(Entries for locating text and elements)

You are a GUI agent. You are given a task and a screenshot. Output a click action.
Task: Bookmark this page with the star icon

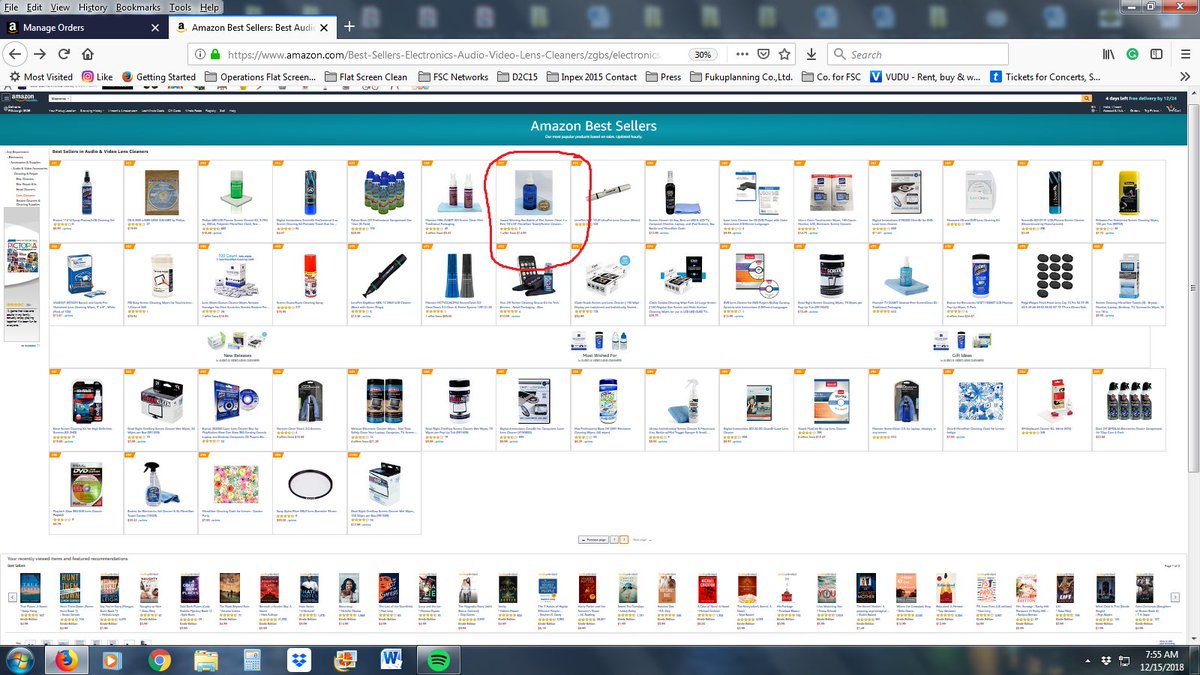tap(785, 54)
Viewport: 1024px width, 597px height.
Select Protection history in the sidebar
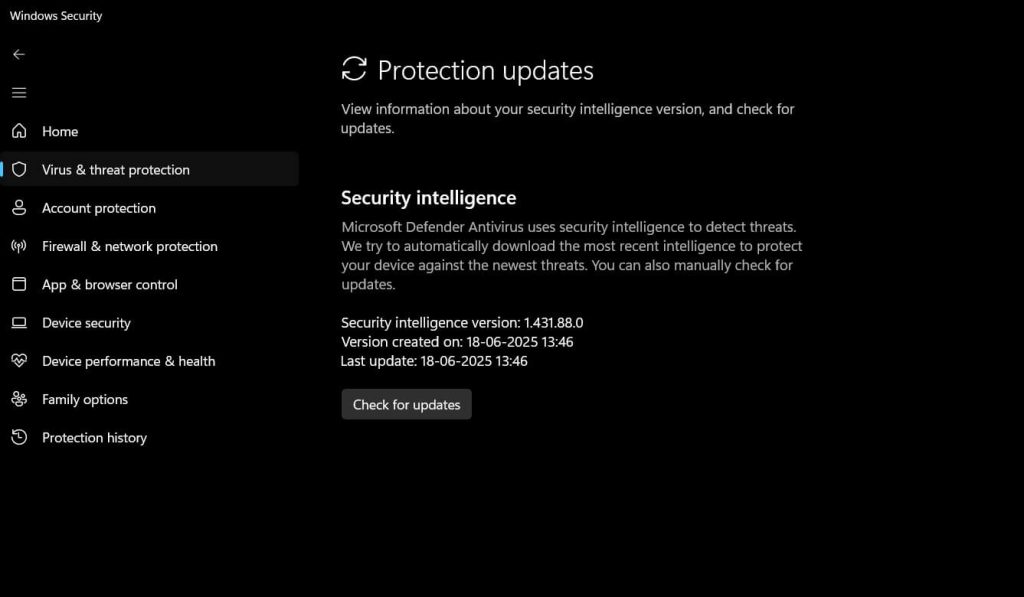[94, 437]
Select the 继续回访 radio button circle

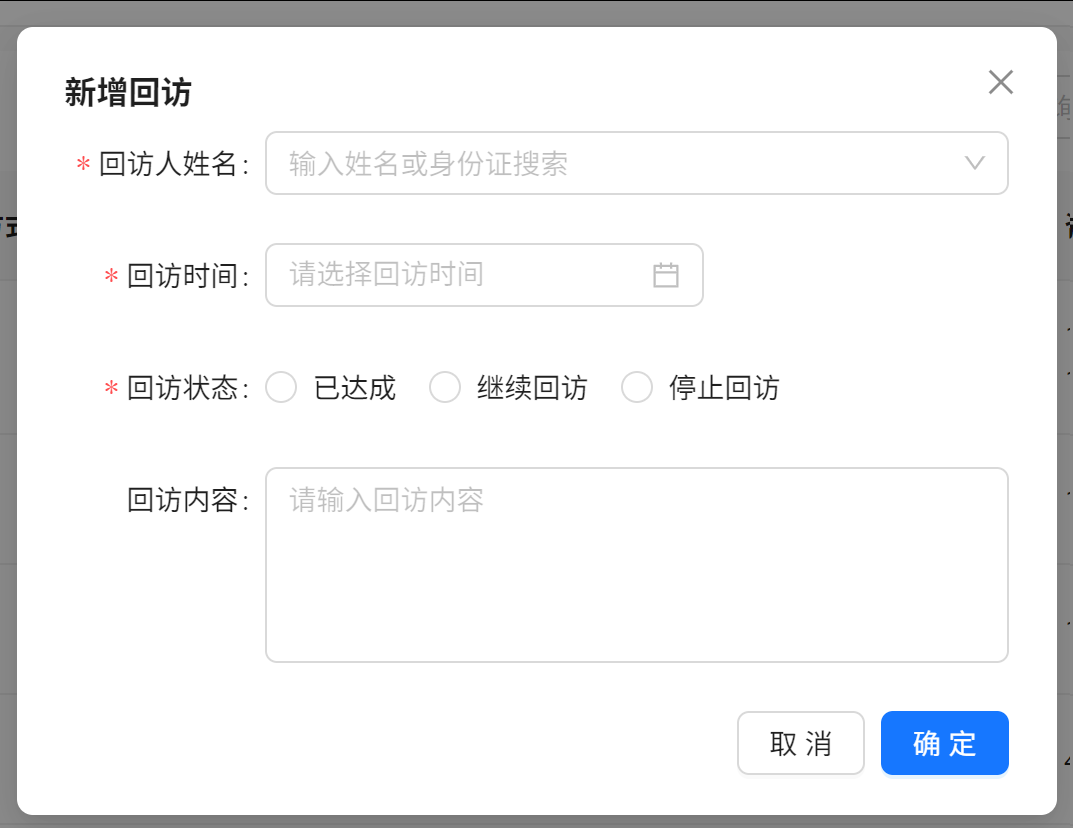click(445, 387)
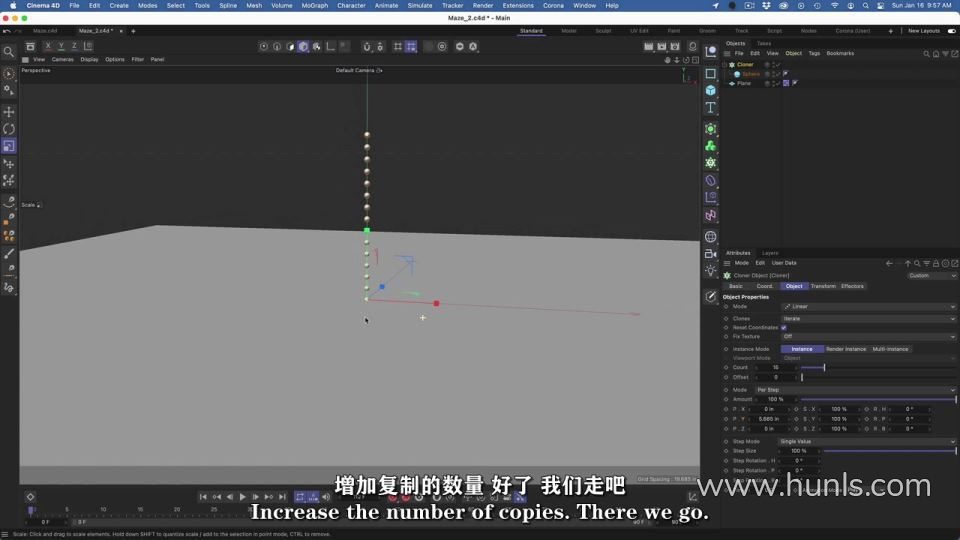Select Render Instance mode button
The width and height of the screenshot is (960, 540).
[846, 349]
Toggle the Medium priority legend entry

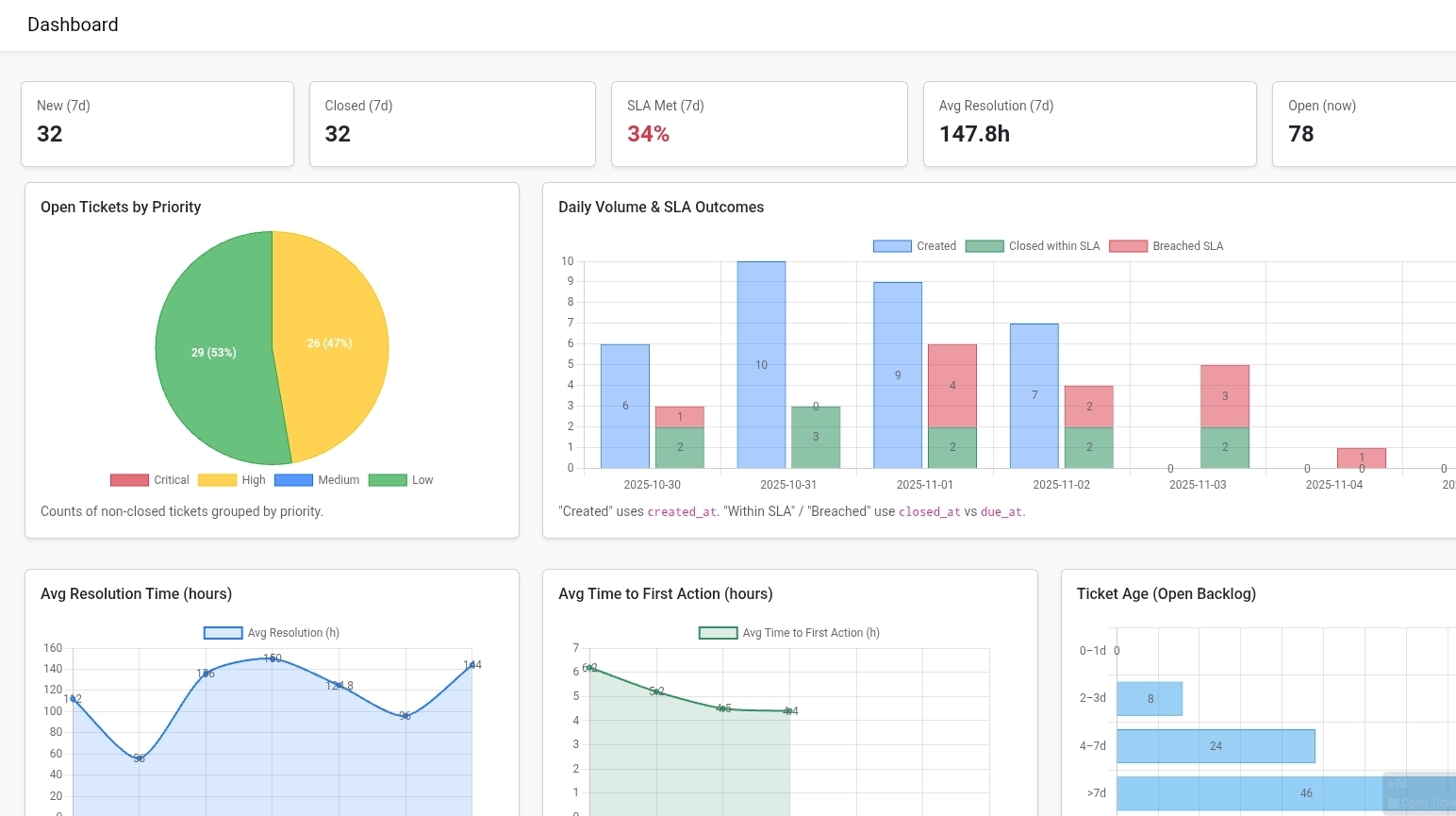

• _GIVEN PROBLEM_
Give every line of the items above as a numbered list, skipping blank lines and leaving out the pictures.

• _EXPECTED ANSWER_
1. You are a GUI agent. You are given a task and a screenshot. Output a click action.
2. Task: Bookmark this page with the star icon
3. tap(785, 54)
4. Viewport: 1024px width, 597px height.
5. Select Protection history in the sidebar
6. [94, 437]
7. Select the 继续回访 radio button circle
8. click(445, 387)
9. Select Render Instance mode button
10. The width and height of the screenshot is (960, 540).
11. [846, 349]
12. Toggle the Medium priority legend entry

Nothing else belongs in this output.